I never said that Breakaway isn't a good piece of software and shouldn't be used if it fits your needs. All I'm saying is that I trust a hardware audio processor -- even a 35-year-old one, if properly maintained -- to be the final link in the chain to my transmitter, more than I trust a PC sound card that was not designed for the purpose.

Another alternative is using a DSPmpX to serve as the overshoot clipper and stereo generator. So, you'd use Breakaway or Stereo Tool on your PC, and then run the output in regular left/right mode into the DSPmpX (or Optimod or whatever other hardware box you want to use), without needing to worry if the sound card is DC-straight, because the hardware box will eliminate any overshoots that the sound card might cause.

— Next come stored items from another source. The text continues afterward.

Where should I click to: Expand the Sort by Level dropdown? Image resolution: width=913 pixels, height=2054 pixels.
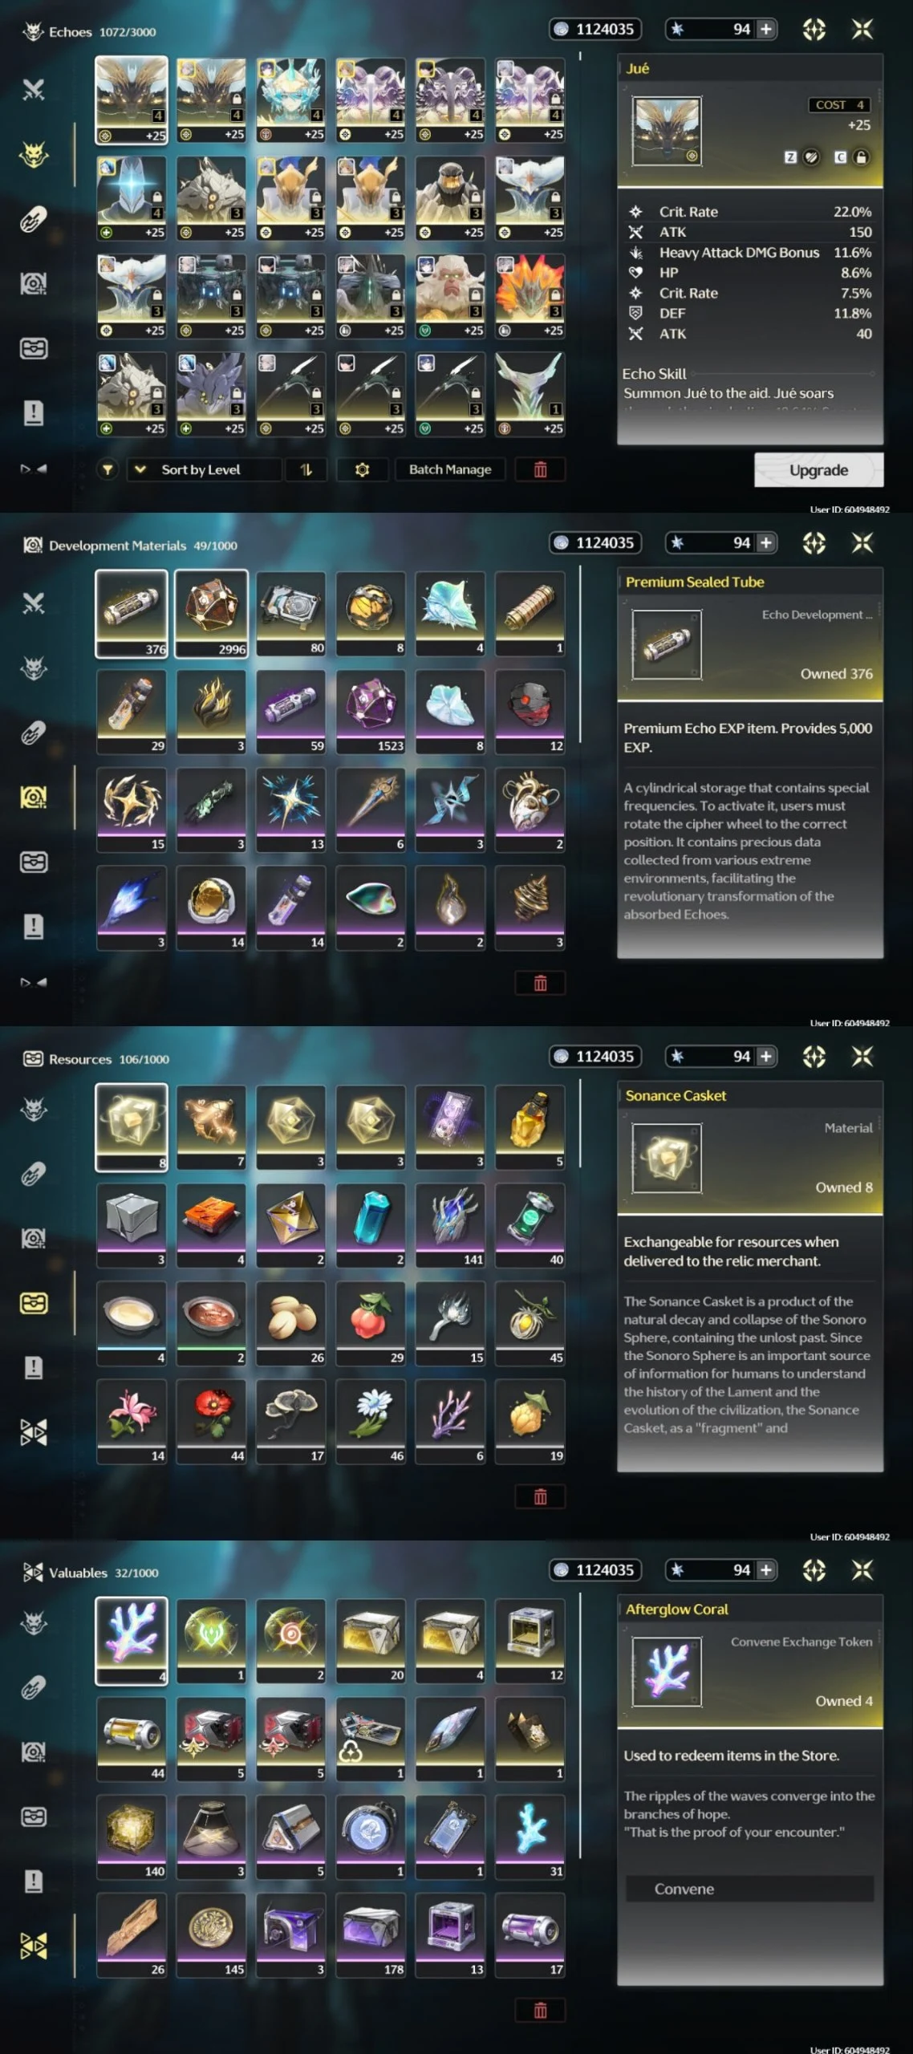pos(204,469)

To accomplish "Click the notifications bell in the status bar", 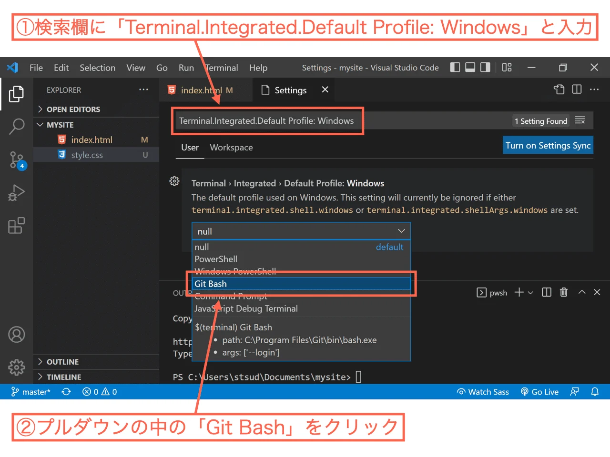I will click(595, 391).
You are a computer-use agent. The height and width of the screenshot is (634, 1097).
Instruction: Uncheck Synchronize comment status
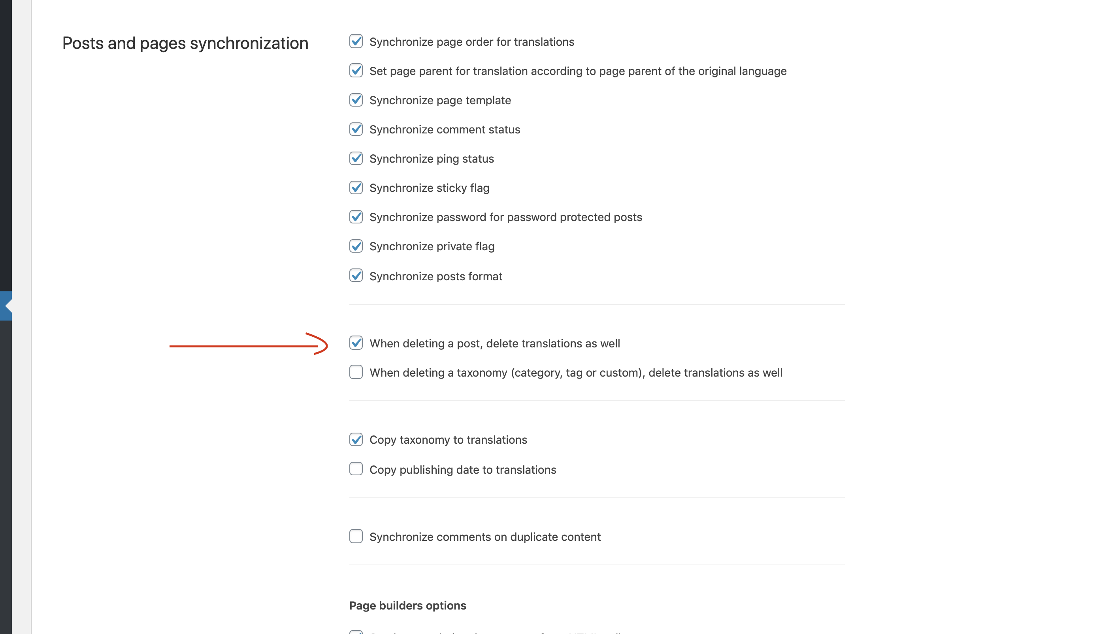point(356,129)
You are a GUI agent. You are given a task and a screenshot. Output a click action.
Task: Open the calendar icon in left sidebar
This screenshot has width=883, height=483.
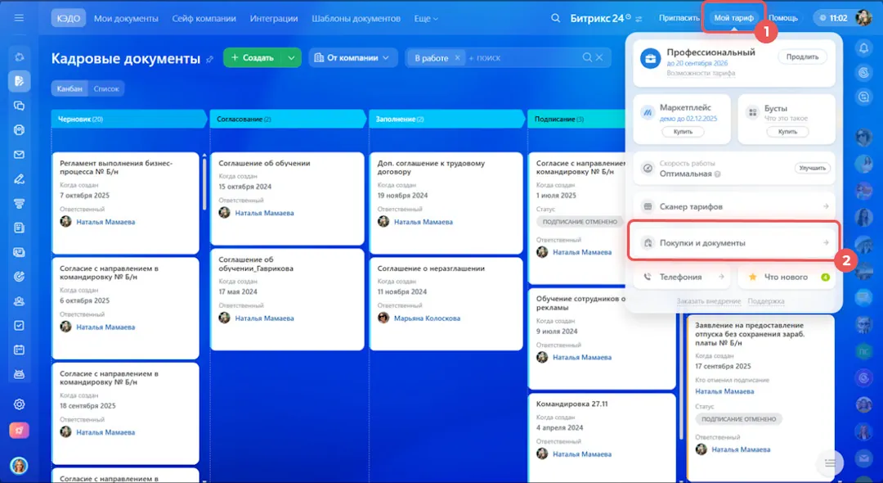pos(19,350)
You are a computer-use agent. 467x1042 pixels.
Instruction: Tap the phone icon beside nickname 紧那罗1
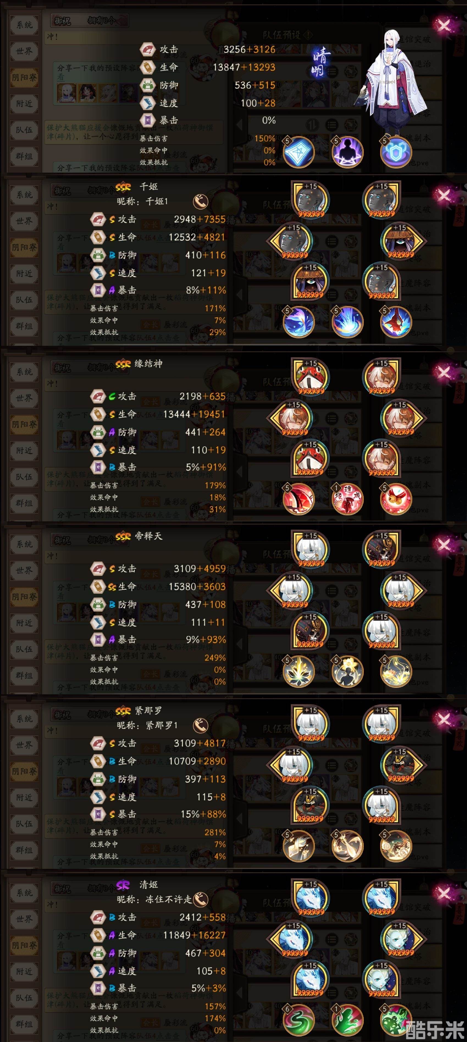[200, 725]
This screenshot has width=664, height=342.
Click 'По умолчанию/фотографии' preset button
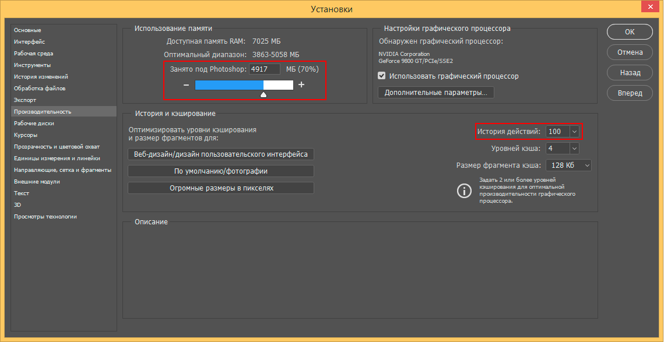coord(221,171)
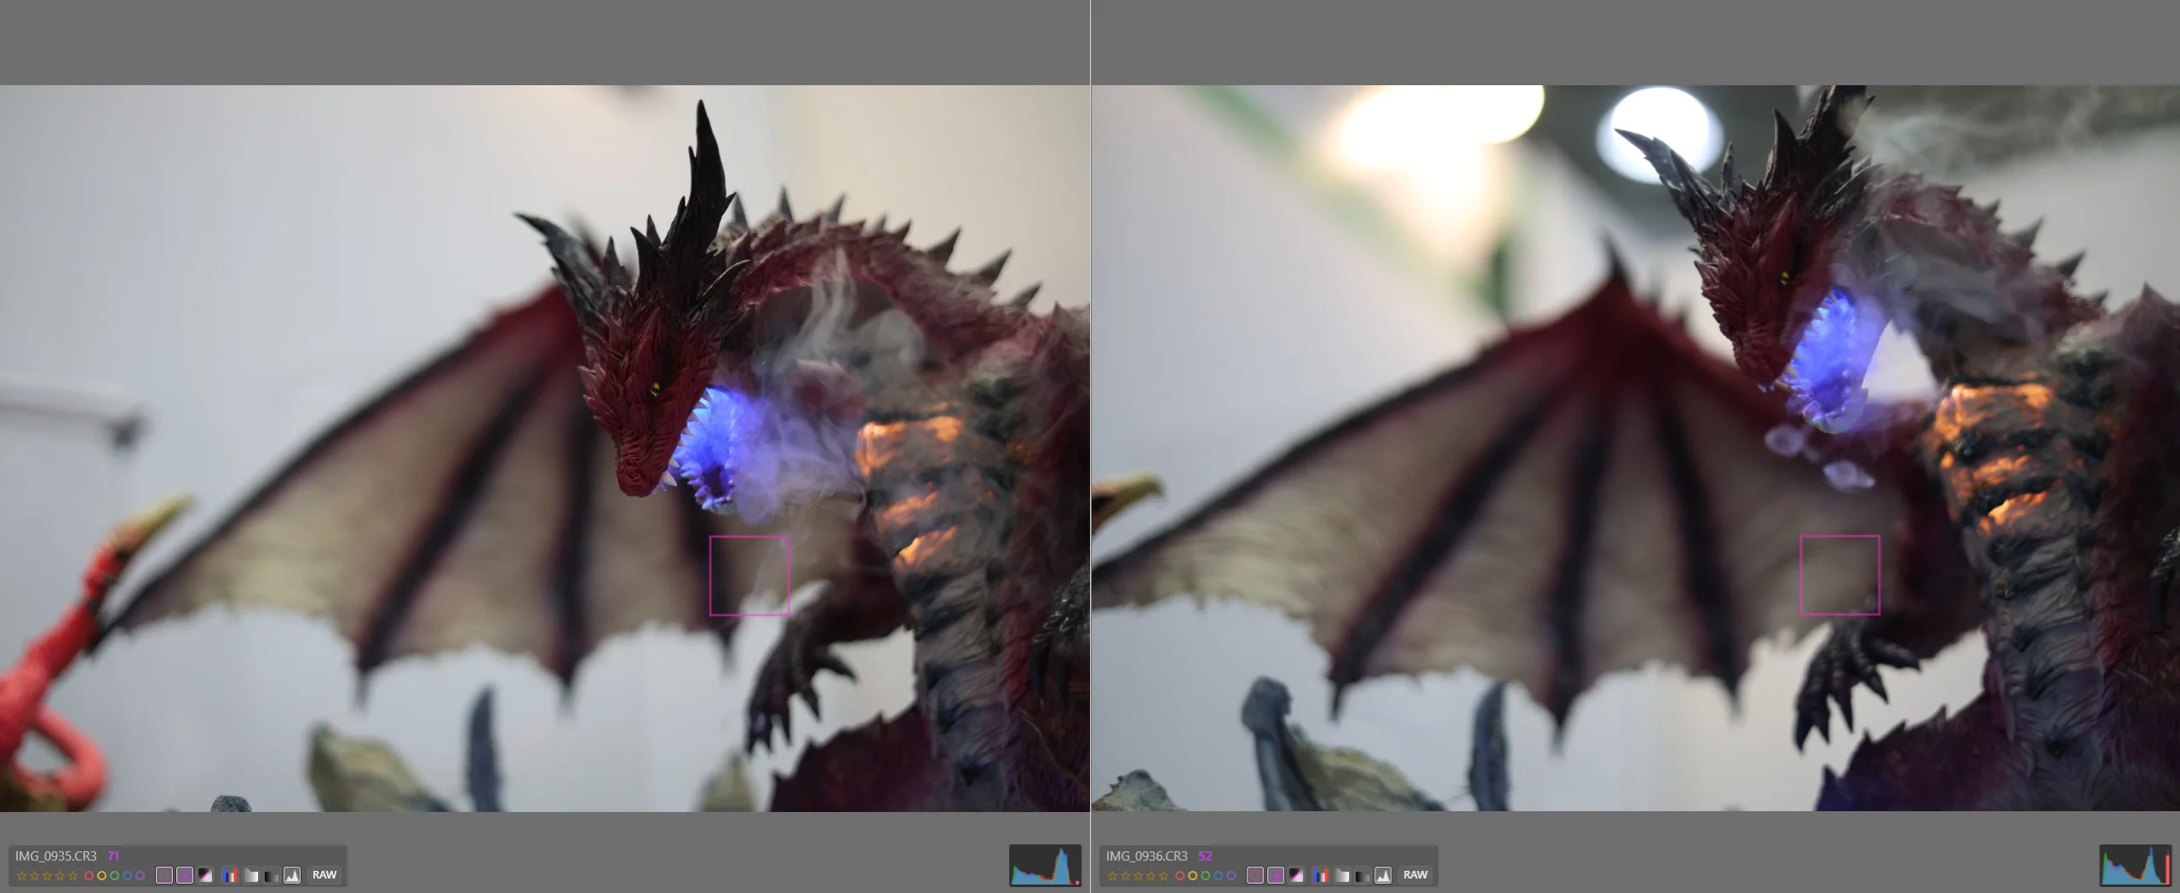The width and height of the screenshot is (2180, 893).
Task: Click RAW button for IMG_0936.CR3
Action: click(1415, 875)
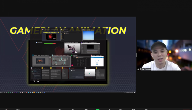Expand the hidden system tray icons chevron
The width and height of the screenshot is (192, 110).
125,92
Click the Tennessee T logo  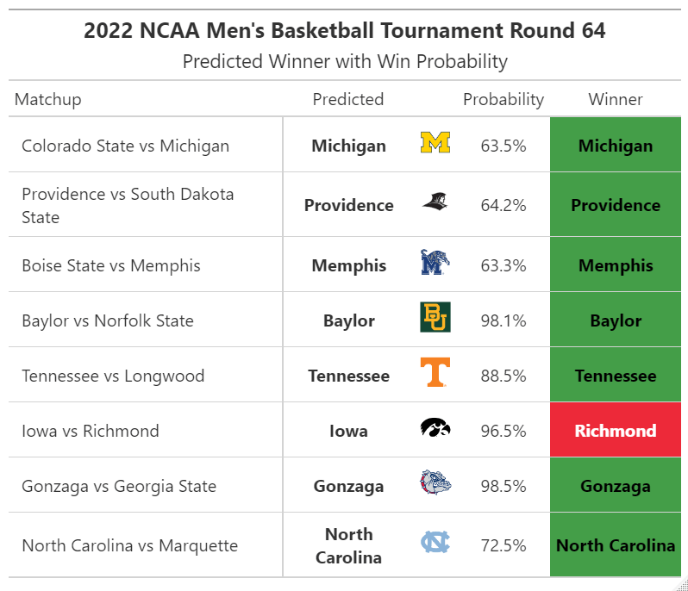(x=435, y=373)
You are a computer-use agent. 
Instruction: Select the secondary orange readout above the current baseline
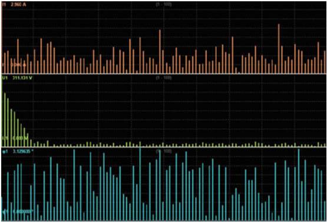point(18,65)
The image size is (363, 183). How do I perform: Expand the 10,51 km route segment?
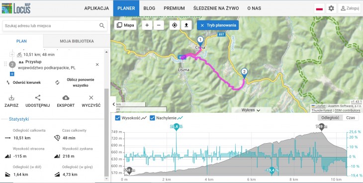(12, 54)
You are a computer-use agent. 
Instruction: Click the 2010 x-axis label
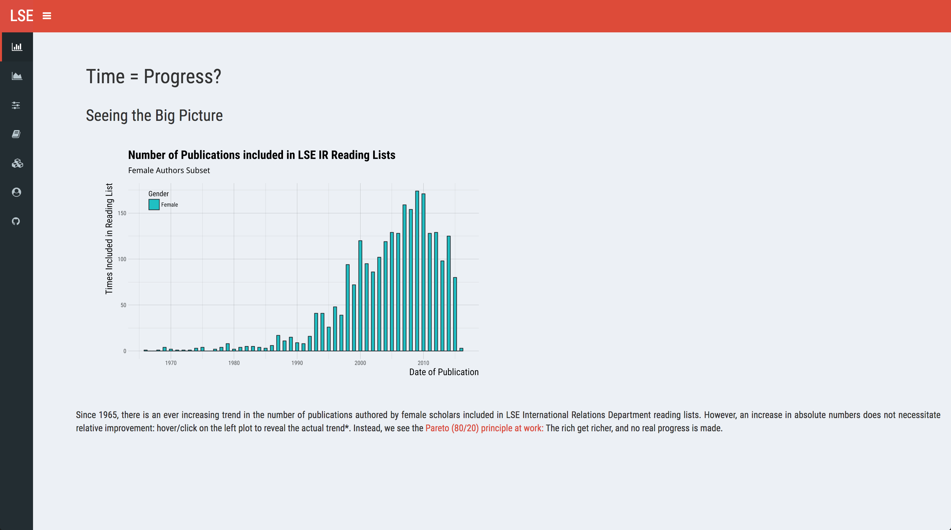423,363

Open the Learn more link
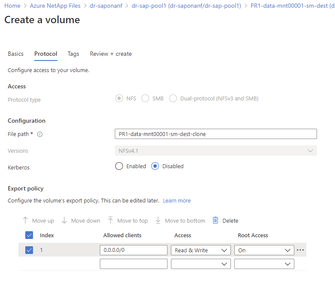[176, 200]
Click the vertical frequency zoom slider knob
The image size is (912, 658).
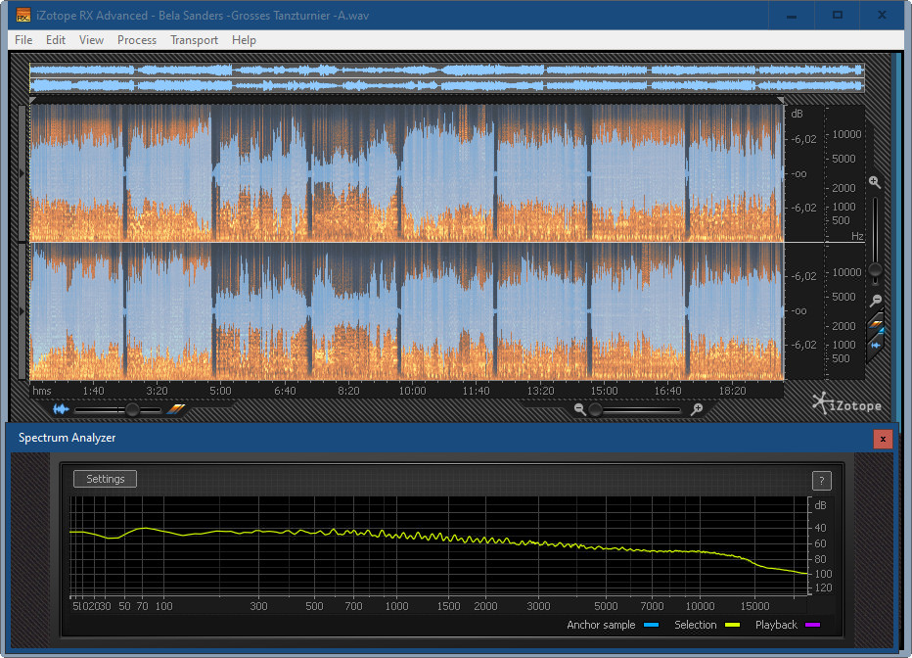coord(876,269)
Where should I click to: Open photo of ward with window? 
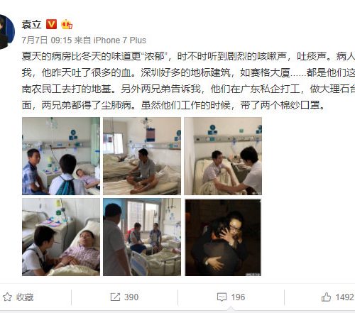142,237
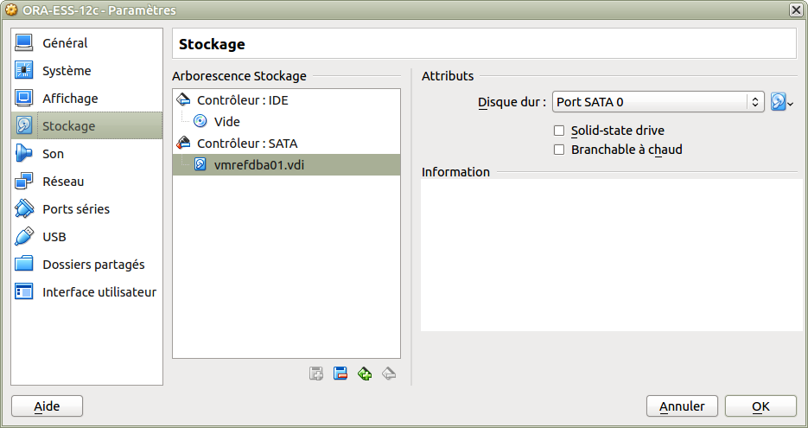Screen dimensions: 808x428
Task: Click the Aide help button
Action: pyautogui.click(x=47, y=406)
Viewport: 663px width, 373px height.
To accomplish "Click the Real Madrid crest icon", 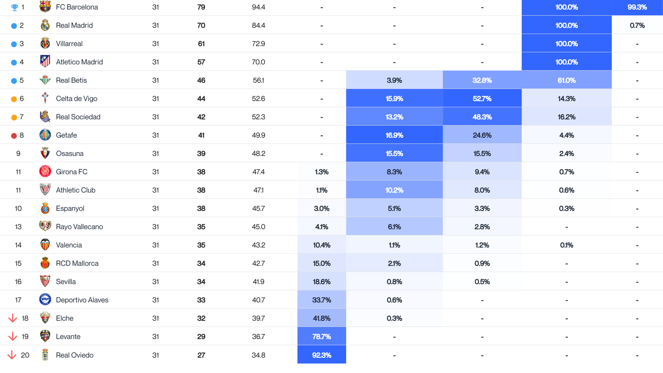I will 45,25.
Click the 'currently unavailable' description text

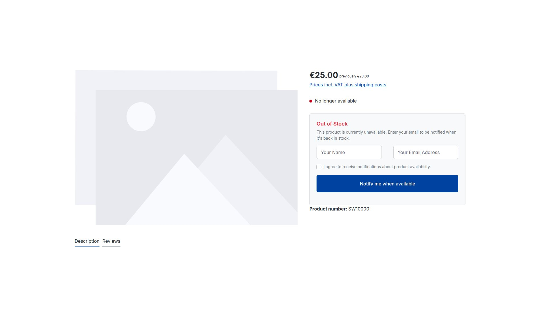(x=386, y=135)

And as for the "Black and White Torture Test", I happened to find that song on one of my Time-Life "Sounds of the '70s" CDs, so I gave it a shot on my CRL Amigo FM, with its limiter drive cranked up all the way:

http://www.filedropper.com/bwamigomax

That is a FLAC file with 75 uS pre-emphasis, suitable for use in MpxTool -- another piece of abandonware, but which serves its purpose well. Just set it to a reference level of -3.0 dB and make sure it's in L/R 75us mode.
 
Personally, I don't trust Time Life CD's. I've found songs on those discs with unexplained pitch chnages, etc. I highly recommend TM Studios GoldWave libraries for broadcast use. That's all I ever use on my net station, and all I would ever use on terra radio.

R
 
I don't get this "I don't trust a PC to be a final link" thinking. What the hell is all of your music playing out of? Certainly not a cart machine or even a CD player. Psssst, hey guys, that's a PC in there. And you have more of them running every other department. Got one of those fancy Nautel transmitters? There's an embedded PC in there as well. Hey, one of them shiny ol' brandy new Omnia.11's?? Yep, embedded PC running Linux in there. The Omnia.9 is a PC running XP embedded. Guess what? Both of mine have been up for 19 months now with no issues.

The PC is a mature product. Built properly, with an SSD drive, minimal crap processes running and properly insulated from the outside world with a good hardware firewall, there's no reason it can't chug along like everything else. Put in redundant power supplies if that worries you.

I'll take a PC over a recapped 8000 any day of the week. And if you're using it as your final stereo gen, you're seriously degrading what's coming out of Breakaway or Stereo Tool. You'll overshoot more with the 8000 than with the sound card.
 
No mission-critical device should run on software that can crash. If a music playback/automation PC crashes, at least you can get on mic and play a CD until you get it running again. But if your audio processing is running on a PC and it crashes, you're off the air until you can fix it!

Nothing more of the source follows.